● Provided entries
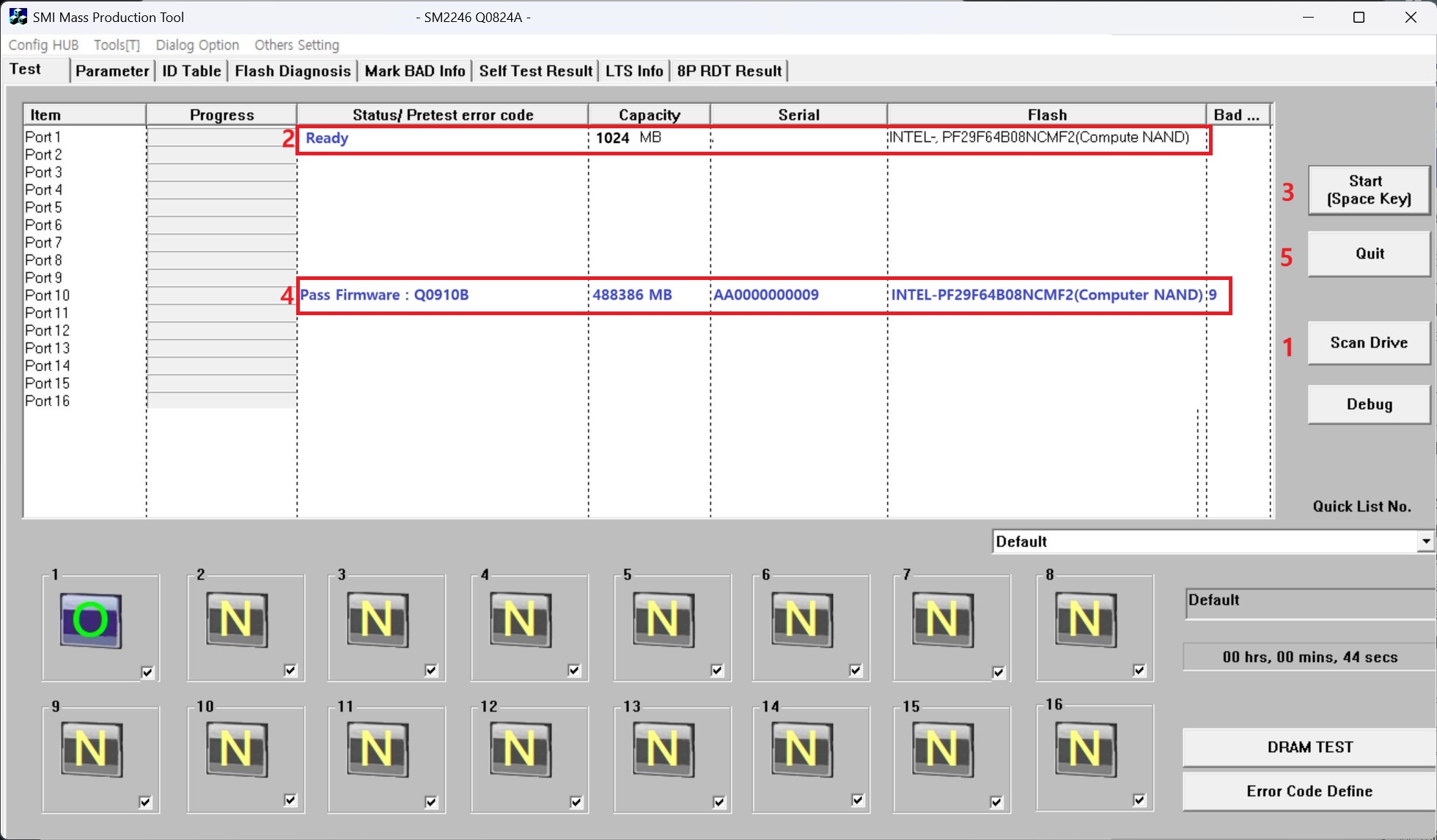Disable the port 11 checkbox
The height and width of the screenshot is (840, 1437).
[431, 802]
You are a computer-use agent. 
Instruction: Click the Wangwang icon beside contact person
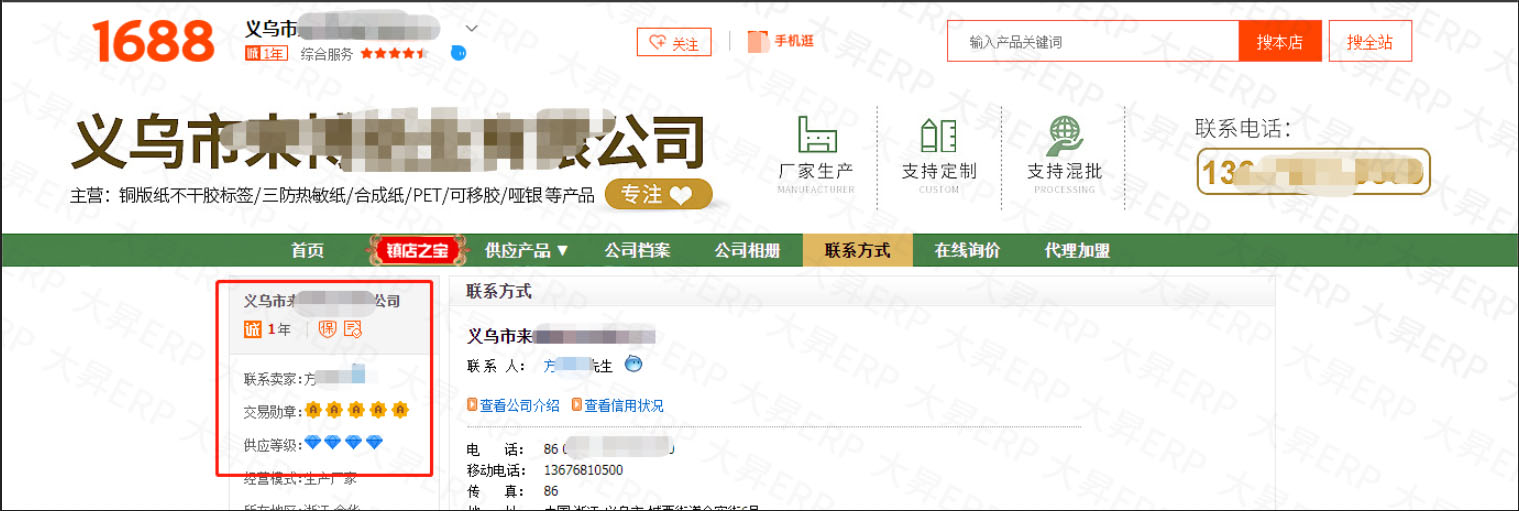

● Aim
Please write out the records from the line with "You are a computer-use agent." through the end of the records, keeping every word unchanged and leaving out the pictures.

● Full output
You are a computer-use agent. 
Instruction: Click the Wangwang icon beside contact person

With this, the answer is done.